Re: giving CGI the power to flush a socket

sameer wrote:
> 
> 	Its been discussed here that nph sucks but people want to use
> nph so the cgi can decide when to flush the socket. One idea I had was
> to have the CGI send a SIGUSR2 or something to the parent process,
> when the flush was desired, so that the parent process would have a
> signal handler that would flush at this point.
> 
> 	What do people think? Is this an evil idea?

It is an evil idea. The trouble is that signals interrupt system calls, and
there's no way of knowing which one it'll interrupt. Apache does not generally
take sufficient care to handle signal interrupted calls, because the usual
outcome of a signal is to abort the connection, so detailed handling is not
required. There are ways around this on systems which support signal blocking
(older ones don't, I think), but would require extensive reworking of the
code.

=======

*Exercises to complete*
• a. Repeat word for word everything in the reply about flushing a CGI socket from "Re: giving CGI" down to "at this point.".
• b. Write the next part of the reply about letting a CGI flush the socket, picking up after its final sentence.

*Dataset excerpt*
=======

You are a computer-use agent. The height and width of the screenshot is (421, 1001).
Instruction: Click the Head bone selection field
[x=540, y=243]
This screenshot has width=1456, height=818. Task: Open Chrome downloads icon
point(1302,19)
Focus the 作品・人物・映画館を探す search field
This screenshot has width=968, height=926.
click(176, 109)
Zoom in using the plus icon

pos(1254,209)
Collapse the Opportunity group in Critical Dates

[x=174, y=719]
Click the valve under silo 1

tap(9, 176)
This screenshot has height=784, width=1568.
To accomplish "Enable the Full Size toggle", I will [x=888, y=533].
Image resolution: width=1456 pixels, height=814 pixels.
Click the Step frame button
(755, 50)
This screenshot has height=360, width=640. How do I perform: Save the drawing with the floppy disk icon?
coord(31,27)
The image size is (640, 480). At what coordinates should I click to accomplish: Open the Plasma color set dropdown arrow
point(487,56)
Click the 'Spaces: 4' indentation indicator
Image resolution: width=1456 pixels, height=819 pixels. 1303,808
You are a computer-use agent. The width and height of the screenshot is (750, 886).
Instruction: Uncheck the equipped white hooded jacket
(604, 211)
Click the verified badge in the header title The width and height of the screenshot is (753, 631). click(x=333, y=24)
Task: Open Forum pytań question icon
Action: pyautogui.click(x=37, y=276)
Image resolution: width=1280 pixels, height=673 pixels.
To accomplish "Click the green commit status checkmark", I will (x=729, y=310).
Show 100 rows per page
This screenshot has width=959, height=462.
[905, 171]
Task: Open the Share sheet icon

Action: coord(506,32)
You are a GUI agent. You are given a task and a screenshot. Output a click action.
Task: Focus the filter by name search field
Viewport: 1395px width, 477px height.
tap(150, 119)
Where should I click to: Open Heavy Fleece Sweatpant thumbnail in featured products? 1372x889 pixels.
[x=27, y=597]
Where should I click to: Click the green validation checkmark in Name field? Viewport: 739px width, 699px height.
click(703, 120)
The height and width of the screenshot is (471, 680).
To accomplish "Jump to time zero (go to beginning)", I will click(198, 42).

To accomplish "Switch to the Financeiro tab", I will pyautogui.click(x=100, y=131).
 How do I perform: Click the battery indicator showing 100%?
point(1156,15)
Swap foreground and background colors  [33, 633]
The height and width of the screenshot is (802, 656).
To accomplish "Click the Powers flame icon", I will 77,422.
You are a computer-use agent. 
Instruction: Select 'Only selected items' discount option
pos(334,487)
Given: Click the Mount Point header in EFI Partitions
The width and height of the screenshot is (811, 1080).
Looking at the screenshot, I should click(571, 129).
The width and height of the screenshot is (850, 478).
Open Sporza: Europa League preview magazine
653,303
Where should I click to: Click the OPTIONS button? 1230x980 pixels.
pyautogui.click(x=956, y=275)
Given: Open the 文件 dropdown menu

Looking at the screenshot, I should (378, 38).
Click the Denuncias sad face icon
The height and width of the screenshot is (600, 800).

=======

*Written responses*
• a.
Re: giving CGI the power to flush a socket

sameer wrote:
> 
> 	Its been discussed here that nph sucks but people want to use
> nph so the cgi can decide when to flush the socket. One idea I had was
> to have the CGI send a SIGUSR2 or something to the parent process,
> when the flush was desired, so that the parent process would have a
> signal handler that would flush at this point.

• b.
Two methods I've mentioned before work:

1. The script sends headers specifying a buffer size and timeout, after which
the buffers are flushed. This is low overhead.

2. The script does something akin to server push (i.e. multipart MIME). This
gives very fine control at the expense of the server having to parse the
entire output stream (admittedly probably a very cheap parse - just a string
match).

Cheers,

Ben.

-- 
Ben Laurie                Phone: +44 (181) 994 6435  Email: ben@algroup.co.uk
Freelance Consultant and  Fax:   +44 (181) 994 6472
Technical Director        URL: http://www.algroup.co.uk/Apache-SSL
A.L. Digital Ltd,         Apache Group member (http://www.apache.org)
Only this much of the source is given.